Çocukluk yıllarımda daha aklımızın ermediği, neyin ne olduğunu bilmediğimiz yıllarda büyük parkta boynu bükük oturan, mahzun duran onca insana rastlardık.

Kendilerini doğru düzgün tanımazdık, hayatlarından bihaberdik. Sadece halk tarafından nasıl çağırıldıklarını bilirdik. O isimlerin çoğunu Çorum halkı onlara takmıştı.

Bu isimlerden birisi de rahmetli babamın arkadaşı Çorum’un renkli simalarından Leblebici Deli Beşir idi. Çorum halkı rahmetliye neden böyle bir isim takmıştı, nasıl bir olay olmuştu da o isim takılmıştı, inanın ben de bilmiyorum.

Ama rahmetli babamın anlattığı bir hikâyesi vardı Leblebici Deli Beşir’in.

Hikâye şöyle:

Cumhuriyetin ilanından kısa bir süre sonra harf devriminin yapıldığı yıllar. Leblebici Deli Beşir rahatsızlanır ve hastaneye gitmeye karar verir. O tarihlerde Çorum’un hastane yolu büyük parkın içerisinden geçmektedir.
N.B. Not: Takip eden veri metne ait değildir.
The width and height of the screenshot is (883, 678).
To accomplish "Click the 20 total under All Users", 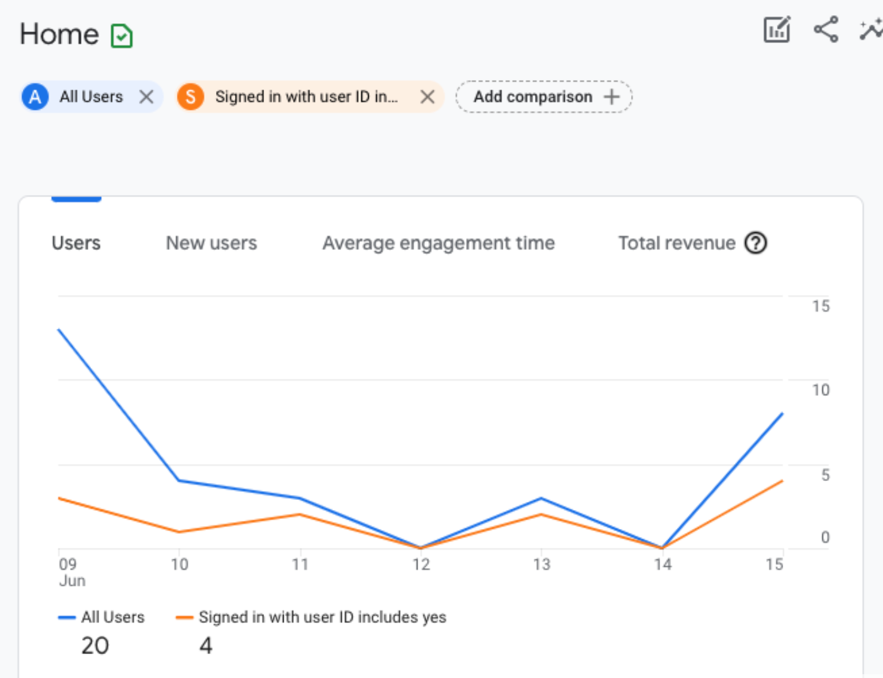I will (x=95, y=646).
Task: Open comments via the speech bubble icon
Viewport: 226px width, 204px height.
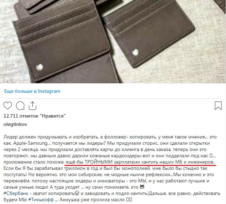Action: (x=20, y=106)
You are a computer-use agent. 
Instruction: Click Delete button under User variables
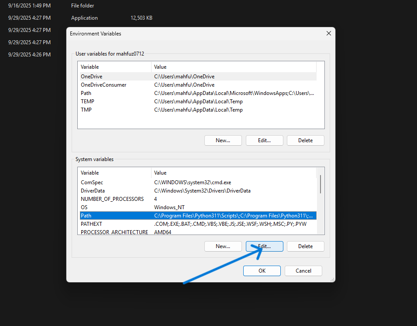[x=305, y=140]
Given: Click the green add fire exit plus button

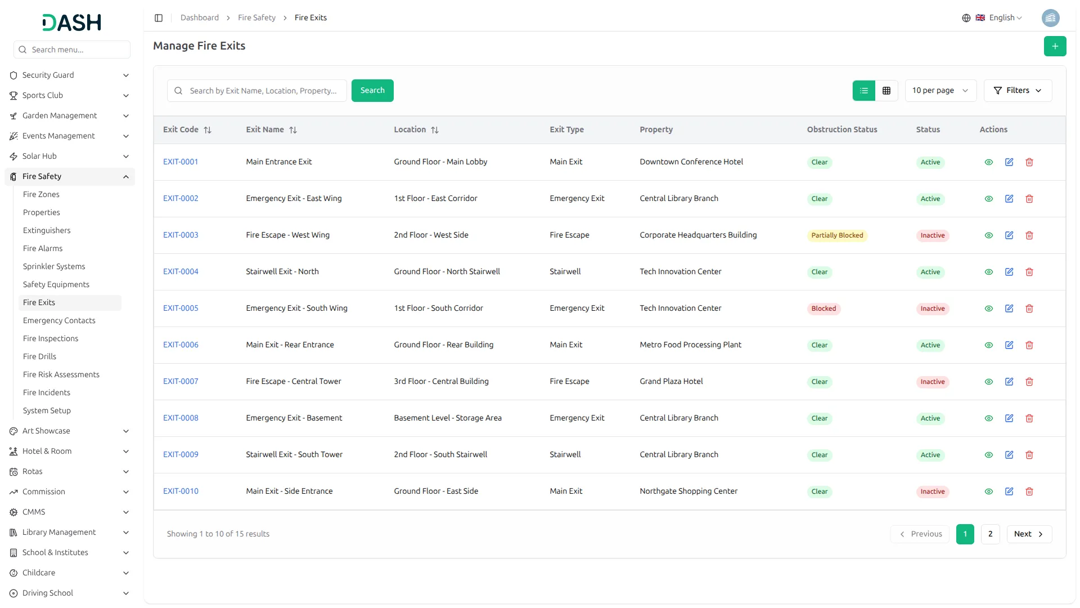Looking at the screenshot, I should [1055, 46].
Leblebici Deli Beşir rahatsızlığına rağmen parkın içerisinden kendinden emin ve rahat tavırlarla sigarasını tüttüre tüttüre hastaneye doğru ilerlemektedir.

Karşı taraftan fötr şapkalı, modern sayılacak kadar giyimli bir adam gelmektedir. Adam karşı karşıya geldiklerinde sigarasını yakmak için “Ateşi müsaade eder misiniz?” diyerek Beşir’den yanan sigarasını ister. O tarihlerde çakmak zaten yok, kibrit te zor bulunuyor.

Beşir yanan sigarasını ateş isteyen adama uzatıp verir. Adam sigarasını yaktıktan sonra Beşir’e sigarasını iade ederken “Teşekkür ederim” der. Teşekkür sözcüğü o tarihlerde pek yaygın olarak kullanılmadığı için Beşir ilk defa duyduğu bu sözcük karşısında “Peki” diyerek cevap verir. Ancak Beşir’in aklını “Bu cevap oldu mu? Olmadı mı?” sorusu meşgul etmektedir.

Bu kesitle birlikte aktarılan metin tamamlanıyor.